:: Assignment ::
Set down every record once more, exactly as given.

*** Extracted information Section Begins ***

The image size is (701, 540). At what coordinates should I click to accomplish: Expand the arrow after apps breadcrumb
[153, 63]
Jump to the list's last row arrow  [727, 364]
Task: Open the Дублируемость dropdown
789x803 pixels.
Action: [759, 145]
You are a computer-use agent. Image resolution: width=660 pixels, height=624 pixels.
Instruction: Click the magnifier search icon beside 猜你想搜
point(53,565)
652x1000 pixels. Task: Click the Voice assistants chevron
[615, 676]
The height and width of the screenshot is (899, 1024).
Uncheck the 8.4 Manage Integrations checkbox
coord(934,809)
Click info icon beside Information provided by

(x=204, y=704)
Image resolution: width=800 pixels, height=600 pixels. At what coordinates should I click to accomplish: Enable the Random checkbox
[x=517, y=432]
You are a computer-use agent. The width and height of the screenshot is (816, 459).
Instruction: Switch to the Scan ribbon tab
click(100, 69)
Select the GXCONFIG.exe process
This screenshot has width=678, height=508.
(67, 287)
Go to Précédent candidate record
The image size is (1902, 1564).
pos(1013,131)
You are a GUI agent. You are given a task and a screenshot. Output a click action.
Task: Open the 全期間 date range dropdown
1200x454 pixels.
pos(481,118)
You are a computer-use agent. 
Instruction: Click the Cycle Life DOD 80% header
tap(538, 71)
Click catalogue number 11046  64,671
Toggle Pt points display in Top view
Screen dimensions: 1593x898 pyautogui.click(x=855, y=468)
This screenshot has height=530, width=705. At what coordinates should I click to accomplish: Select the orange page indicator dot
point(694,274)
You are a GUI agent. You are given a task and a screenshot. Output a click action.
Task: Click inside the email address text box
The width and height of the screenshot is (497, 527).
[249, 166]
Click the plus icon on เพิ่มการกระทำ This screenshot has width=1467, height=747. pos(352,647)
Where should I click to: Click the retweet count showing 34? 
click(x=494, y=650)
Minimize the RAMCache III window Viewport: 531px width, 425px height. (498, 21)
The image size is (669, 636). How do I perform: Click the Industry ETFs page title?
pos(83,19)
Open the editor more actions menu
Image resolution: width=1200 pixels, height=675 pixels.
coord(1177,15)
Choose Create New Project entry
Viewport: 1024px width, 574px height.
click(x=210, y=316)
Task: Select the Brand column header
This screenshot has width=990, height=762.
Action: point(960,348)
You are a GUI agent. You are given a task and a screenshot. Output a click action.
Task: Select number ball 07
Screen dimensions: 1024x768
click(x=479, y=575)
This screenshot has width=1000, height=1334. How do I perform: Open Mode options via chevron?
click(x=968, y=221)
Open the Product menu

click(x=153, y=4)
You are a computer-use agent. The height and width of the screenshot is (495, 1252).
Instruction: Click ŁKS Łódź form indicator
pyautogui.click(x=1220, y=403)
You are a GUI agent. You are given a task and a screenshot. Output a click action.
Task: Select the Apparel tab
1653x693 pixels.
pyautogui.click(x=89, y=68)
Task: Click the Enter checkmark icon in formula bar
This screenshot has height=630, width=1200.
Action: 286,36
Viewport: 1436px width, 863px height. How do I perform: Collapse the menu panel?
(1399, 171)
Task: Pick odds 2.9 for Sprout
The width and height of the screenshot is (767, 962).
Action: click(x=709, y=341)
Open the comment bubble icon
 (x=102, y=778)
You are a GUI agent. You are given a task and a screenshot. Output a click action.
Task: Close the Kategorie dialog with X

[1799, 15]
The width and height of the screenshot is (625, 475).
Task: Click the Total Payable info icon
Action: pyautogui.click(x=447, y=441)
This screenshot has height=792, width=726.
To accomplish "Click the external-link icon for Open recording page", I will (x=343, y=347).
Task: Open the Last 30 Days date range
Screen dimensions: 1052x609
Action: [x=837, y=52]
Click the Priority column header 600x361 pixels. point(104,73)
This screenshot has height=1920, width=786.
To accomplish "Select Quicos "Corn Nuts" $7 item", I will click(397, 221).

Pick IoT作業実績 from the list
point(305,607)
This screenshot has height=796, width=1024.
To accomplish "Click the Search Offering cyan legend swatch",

*** Extracted information Section Ends ***

:: Exercise result ::
The image size is (701, 540). At what coordinates should I click to accomplish: Expand the arrow after apps breadcrumb
[153, 63]
Jump to the list's last row arrow  [727, 364]
Task: Open the Дублируемость dropdown
789x803 pixels.
Action: [759, 145]
You are a computer-use agent. Image resolution: width=660 pixels, height=624 pixels.
Instruction: Click the magnifier search icon beside 猜你想搜
point(53,565)
652x1000 pixels. Task: Click the Voice assistants chevron
[615, 676]
The height and width of the screenshot is (899, 1024).
Uncheck the 8.4 Manage Integrations checkbox
coord(934,809)
Click info icon beside Information provided by

(x=204, y=704)
Image resolution: width=800 pixels, height=600 pixels. At what coordinates should I click to accomplish: Enable the Random checkbox
[x=517, y=432]
You are a computer-use agent. The width and height of the screenshot is (816, 459).
Instruction: Switch to the Scan ribbon tab
click(100, 69)
Select the GXCONFIG.exe process
This screenshot has width=678, height=508.
(67, 287)
Go to Précédent candidate record
The image size is (1902, 1564).
pos(1013,131)
You are a GUI agent. You are given a task and a screenshot. Output a click action.
Task: Open the 全期間 date range dropdown
1200x454 pixels.
pos(481,118)
You are a computer-use agent. 
Instruction: Click the Cycle Life DOD 80% header
tap(538, 71)
Click catalogue number 11046  64,671
Toggle Pt points display in Top view
Screen dimensions: 1593x898 pyautogui.click(x=855, y=468)
This screenshot has height=530, width=705. At what coordinates should I click to accomplish: Select the orange page indicator dot
point(694,274)
You are a GUI agent. You are given a task and a screenshot. Output a click action.
Task: Click inside the email address text box
The width and height of the screenshot is (497, 527).
[249, 166]
Click the plus icon on เพิ่มการกระทำ This screenshot has width=1467, height=747. pos(352,647)
Where should I click to: Click the retweet count showing 34? 
click(x=494, y=650)
Minimize the RAMCache III window Viewport: 531px width, 425px height. (498, 21)
The image size is (669, 636). How do I perform: Click the Industry ETFs page title?
pos(83,19)
Open the editor more actions menu
Image resolution: width=1200 pixels, height=675 pixels.
coord(1177,15)
Choose Create New Project entry
Viewport: 1024px width, 574px height.
click(x=210, y=316)
Task: Select the Brand column header
This screenshot has width=990, height=762.
Action: point(960,348)
You are a GUI agent. You are given a task and a screenshot. Output a click action.
Task: Select number ball 07
Screen dimensions: 1024x768
click(x=479, y=575)
This screenshot has width=1000, height=1334. How do I perform: Open Mode options via chevron?
click(x=968, y=221)
Open the Product menu

click(x=153, y=4)
You are a computer-use agent. The height and width of the screenshot is (495, 1252).
Instruction: Click ŁKS Łódź form indicator
pyautogui.click(x=1220, y=403)
You are a GUI agent. You are given a task and a screenshot. Output a click action.
Task: Select the Apparel tab
1653x693 pixels.
pyautogui.click(x=89, y=68)
Task: Click the Enter checkmark icon in formula bar
This screenshot has height=630, width=1200.
Action: 286,36
Viewport: 1436px width, 863px height. How do I perform: Collapse the menu panel?
(1399, 171)
Task: Pick odds 2.9 for Sprout
The width and height of the screenshot is (767, 962).
Action: click(x=709, y=341)
Open the comment bubble icon
 (x=102, y=778)
You are a GUI agent. You are given a task and a screenshot. Output a click action.
Task: Close the Kategorie dialog with X

[1799, 15]
The width and height of the screenshot is (625, 475).
Task: Click the Total Payable info icon
Action: pyautogui.click(x=447, y=441)
This screenshot has height=792, width=726.
To accomplish "Click the external-link icon for Open recording page", I will (x=343, y=347).
Task: Open the Last 30 Days date range
Screen dimensions: 1052x609
Action: [x=837, y=52]
Click the Priority column header 600x361 pixels. point(104,73)
This screenshot has height=1920, width=786.
To accomplish "Select Quicos "Corn Nuts" $7 item", I will click(397, 221).

Pick IoT作業実績 from the list
point(305,607)
This screenshot has height=796, width=1024.
To accomplish "Click the Search Offering cyan legend swatch",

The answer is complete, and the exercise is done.